Task material Start Marker

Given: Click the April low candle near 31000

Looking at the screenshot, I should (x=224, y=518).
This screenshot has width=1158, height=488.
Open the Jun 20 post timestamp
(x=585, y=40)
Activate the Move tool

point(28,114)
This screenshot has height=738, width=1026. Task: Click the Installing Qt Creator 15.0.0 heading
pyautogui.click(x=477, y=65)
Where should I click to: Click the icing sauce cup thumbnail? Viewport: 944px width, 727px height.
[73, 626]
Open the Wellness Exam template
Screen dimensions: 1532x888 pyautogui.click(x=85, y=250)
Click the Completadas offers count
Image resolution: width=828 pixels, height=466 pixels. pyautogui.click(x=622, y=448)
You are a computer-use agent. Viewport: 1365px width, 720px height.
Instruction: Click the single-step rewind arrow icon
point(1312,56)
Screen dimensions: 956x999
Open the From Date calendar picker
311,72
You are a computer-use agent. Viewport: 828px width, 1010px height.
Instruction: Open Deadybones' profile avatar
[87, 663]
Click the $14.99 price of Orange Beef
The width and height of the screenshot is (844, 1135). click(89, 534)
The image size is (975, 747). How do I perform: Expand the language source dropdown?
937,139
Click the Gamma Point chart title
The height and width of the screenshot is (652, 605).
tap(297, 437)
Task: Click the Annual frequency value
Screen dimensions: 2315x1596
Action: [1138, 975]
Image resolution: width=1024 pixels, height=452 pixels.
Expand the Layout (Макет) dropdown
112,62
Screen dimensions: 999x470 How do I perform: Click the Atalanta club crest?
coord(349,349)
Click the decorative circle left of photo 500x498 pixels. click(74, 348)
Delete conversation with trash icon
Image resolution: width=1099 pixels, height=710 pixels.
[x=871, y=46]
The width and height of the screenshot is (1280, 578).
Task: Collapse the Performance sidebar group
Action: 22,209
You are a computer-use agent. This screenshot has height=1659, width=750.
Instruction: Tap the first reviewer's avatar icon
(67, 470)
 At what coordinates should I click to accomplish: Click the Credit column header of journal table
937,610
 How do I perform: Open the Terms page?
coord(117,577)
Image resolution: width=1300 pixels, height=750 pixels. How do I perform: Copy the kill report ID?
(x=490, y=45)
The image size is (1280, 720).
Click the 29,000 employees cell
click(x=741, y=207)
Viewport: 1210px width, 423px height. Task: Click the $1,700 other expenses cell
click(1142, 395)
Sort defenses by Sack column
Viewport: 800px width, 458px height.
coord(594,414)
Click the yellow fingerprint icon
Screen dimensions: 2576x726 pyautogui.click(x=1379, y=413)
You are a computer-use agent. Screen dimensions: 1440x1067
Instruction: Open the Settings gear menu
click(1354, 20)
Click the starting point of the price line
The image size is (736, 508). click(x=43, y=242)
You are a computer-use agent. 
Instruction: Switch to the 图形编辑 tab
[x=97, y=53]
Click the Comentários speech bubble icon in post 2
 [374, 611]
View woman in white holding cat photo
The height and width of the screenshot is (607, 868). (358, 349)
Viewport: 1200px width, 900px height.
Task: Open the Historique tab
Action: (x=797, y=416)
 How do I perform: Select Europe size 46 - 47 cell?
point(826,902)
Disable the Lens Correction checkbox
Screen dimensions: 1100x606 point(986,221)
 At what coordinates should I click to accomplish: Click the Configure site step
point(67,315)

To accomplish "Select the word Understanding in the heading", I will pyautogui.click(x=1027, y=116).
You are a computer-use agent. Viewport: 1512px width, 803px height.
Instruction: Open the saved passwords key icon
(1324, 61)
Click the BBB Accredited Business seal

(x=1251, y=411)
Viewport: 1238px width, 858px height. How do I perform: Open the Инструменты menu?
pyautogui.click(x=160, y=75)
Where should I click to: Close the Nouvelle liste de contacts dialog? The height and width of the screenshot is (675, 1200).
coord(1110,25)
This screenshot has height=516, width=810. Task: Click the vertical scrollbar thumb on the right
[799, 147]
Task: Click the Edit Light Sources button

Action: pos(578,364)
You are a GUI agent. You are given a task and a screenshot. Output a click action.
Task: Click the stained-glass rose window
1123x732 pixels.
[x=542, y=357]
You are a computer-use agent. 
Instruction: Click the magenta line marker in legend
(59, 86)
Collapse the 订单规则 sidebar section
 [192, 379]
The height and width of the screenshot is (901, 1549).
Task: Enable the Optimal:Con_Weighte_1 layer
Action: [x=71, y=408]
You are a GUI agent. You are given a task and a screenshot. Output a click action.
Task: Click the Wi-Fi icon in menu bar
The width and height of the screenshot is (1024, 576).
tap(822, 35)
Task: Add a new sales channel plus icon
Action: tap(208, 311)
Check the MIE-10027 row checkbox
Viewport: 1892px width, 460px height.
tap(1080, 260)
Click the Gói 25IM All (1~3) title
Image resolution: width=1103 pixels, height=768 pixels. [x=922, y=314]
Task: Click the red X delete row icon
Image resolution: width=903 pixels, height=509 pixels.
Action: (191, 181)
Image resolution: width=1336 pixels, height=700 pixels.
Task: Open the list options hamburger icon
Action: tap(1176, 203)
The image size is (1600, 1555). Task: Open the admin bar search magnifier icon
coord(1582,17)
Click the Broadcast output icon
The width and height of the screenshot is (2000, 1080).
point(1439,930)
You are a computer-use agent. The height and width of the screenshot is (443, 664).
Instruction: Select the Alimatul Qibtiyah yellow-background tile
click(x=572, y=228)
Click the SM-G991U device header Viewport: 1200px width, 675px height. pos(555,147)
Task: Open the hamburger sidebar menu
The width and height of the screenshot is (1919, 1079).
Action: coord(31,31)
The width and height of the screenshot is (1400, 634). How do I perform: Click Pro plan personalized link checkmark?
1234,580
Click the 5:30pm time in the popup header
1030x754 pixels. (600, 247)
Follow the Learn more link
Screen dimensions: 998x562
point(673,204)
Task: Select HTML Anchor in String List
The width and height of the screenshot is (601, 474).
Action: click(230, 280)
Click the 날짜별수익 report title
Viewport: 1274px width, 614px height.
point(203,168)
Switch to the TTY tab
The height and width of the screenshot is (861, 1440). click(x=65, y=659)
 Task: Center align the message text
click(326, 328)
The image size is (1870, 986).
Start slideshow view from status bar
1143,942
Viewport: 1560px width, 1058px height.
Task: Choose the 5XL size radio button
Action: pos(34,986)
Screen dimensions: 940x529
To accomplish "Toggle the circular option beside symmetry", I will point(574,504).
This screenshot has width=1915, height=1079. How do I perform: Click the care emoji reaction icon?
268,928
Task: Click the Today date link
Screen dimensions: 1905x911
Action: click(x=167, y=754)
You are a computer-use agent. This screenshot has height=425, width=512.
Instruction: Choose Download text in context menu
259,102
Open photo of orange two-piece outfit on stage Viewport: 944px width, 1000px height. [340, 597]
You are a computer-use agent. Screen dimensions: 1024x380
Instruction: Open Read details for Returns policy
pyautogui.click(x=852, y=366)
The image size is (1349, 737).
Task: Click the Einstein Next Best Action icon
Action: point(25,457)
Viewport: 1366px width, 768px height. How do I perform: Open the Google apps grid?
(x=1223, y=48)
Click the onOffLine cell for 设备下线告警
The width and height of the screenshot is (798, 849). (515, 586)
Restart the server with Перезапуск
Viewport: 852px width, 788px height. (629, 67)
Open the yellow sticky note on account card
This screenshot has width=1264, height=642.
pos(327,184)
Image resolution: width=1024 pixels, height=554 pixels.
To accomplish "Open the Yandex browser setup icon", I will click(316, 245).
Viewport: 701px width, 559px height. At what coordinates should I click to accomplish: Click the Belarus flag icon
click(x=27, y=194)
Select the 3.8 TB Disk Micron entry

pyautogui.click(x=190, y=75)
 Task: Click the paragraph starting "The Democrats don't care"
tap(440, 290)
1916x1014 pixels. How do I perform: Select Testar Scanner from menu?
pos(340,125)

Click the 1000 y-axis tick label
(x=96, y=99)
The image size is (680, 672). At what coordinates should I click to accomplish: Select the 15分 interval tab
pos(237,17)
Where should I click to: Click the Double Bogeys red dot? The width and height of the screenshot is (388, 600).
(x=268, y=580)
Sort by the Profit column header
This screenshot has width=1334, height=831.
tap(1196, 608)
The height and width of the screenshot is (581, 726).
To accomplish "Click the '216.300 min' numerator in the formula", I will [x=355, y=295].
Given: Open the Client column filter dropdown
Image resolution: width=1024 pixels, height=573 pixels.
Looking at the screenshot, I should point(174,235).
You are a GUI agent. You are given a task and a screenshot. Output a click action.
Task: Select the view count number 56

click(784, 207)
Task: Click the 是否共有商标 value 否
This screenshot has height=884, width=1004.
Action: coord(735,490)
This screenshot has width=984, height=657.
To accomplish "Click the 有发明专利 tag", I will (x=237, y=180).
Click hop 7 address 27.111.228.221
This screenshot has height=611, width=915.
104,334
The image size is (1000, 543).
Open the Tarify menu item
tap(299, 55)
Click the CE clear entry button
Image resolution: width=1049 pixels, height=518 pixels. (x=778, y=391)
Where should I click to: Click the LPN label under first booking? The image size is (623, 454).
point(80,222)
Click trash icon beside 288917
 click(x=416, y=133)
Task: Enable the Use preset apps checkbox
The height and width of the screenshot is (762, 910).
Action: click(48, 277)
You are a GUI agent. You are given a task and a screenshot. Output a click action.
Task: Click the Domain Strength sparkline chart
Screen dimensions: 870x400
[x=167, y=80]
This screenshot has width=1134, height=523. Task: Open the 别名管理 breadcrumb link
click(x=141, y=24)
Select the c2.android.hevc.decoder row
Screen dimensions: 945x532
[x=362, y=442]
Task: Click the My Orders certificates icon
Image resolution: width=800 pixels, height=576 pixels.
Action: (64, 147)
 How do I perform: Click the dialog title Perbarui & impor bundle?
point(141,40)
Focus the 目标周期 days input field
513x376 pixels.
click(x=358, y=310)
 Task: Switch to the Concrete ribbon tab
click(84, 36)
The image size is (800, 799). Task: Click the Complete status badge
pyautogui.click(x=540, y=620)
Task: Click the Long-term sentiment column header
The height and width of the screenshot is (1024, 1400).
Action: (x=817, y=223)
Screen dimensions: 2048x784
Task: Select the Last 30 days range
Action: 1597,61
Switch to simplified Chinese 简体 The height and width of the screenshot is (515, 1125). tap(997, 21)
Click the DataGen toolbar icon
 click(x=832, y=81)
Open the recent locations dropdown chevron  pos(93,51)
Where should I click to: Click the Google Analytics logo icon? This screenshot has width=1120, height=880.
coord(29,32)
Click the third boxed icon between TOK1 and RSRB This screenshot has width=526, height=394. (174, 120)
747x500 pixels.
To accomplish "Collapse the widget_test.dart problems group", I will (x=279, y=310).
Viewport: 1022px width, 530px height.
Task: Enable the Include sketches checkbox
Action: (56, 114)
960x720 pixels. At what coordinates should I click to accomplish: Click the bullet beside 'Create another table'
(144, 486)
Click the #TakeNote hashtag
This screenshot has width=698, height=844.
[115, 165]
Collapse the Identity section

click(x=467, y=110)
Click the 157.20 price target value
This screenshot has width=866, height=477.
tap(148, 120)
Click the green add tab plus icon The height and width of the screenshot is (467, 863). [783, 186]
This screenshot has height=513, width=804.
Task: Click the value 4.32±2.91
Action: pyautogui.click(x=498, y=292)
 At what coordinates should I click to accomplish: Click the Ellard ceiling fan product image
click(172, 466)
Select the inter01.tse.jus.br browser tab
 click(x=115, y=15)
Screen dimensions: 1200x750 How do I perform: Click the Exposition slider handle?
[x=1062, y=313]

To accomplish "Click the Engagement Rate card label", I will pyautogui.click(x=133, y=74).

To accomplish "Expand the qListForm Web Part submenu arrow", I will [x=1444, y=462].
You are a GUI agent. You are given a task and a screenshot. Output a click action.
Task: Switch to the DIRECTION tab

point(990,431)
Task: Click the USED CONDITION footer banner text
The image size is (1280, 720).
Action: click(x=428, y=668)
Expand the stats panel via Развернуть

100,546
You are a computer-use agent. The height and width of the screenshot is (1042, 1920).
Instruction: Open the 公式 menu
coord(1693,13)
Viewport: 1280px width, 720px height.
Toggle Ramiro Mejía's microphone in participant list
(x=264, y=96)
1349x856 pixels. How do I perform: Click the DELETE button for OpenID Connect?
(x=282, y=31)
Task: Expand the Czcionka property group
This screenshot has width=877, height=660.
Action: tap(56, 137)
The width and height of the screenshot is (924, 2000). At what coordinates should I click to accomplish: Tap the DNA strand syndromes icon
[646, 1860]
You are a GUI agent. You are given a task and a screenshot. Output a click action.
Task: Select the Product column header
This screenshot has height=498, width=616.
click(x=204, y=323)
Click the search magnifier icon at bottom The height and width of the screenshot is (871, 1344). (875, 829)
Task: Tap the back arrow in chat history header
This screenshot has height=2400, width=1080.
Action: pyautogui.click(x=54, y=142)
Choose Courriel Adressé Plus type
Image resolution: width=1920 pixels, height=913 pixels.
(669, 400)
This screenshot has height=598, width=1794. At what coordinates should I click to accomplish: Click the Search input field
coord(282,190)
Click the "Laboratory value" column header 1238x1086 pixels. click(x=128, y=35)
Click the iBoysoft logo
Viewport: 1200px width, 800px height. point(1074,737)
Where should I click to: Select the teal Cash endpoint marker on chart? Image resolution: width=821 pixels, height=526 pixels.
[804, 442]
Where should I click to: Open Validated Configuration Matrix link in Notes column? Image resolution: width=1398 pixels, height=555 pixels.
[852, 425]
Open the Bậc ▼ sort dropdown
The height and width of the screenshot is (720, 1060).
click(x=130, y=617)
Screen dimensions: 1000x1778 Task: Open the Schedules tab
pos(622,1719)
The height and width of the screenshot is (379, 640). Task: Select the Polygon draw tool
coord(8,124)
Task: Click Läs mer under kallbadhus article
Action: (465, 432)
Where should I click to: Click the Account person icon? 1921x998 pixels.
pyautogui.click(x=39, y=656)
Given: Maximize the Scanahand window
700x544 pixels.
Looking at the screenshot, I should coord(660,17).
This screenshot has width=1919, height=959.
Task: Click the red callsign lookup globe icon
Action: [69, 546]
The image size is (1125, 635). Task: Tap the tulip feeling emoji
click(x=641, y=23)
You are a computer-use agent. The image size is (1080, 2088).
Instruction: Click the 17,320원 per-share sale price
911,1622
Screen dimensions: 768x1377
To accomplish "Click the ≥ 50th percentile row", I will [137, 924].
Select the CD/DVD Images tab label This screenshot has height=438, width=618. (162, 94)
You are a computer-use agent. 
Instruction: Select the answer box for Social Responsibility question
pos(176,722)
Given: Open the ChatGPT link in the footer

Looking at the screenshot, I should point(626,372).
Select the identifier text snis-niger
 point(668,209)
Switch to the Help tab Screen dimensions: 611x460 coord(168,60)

Task material End Marker

▶ Instructions for the task
Send back, unchanged, every line of the records from the one with "Where should I click to: Select" through the last.

▶ Exercise output
Where should I click to: Select the teal Cash endpoint marker on chart? Image resolution: width=821 pixels, height=526 pixels.
[804, 442]
Where should I click to: Open Validated Configuration Matrix link in Notes column? Image resolution: width=1398 pixels, height=555 pixels.
[852, 425]
Open the Bậc ▼ sort dropdown
The height and width of the screenshot is (720, 1060).
click(x=130, y=617)
Screen dimensions: 1000x1778 Task: Open the Schedules tab
pos(622,1719)
The height and width of the screenshot is (379, 640). Task: Select the Polygon draw tool
coord(8,124)
Task: Click Läs mer under kallbadhus article
Action: (465, 432)
Where should I click to: Click the Account person icon? 1921x998 pixels.
pyautogui.click(x=39, y=656)
Given: Maximize the Scanahand window
700x544 pixels.
Looking at the screenshot, I should coord(660,17).
This screenshot has width=1919, height=959.
Task: Click the red callsign lookup globe icon
Action: [69, 546]
The image size is (1125, 635). Task: Tap the tulip feeling emoji
click(x=641, y=23)
You are a computer-use agent. The image size is (1080, 2088).
Instruction: Click the 17,320원 per-share sale price
911,1622
Screen dimensions: 768x1377
To accomplish "Click the ≥ 50th percentile row", I will [137, 924].
Select the CD/DVD Images tab label This screenshot has height=438, width=618. (162, 94)
You are a computer-use agent. 
Instruction: Select the answer box for Social Responsibility question
pos(176,722)
Given: Open the ChatGPT link in the footer

Looking at the screenshot, I should point(626,372).
Select the identifier text snis-niger
 point(668,209)
Switch to the Help tab Screen dimensions: 611x460 coord(168,60)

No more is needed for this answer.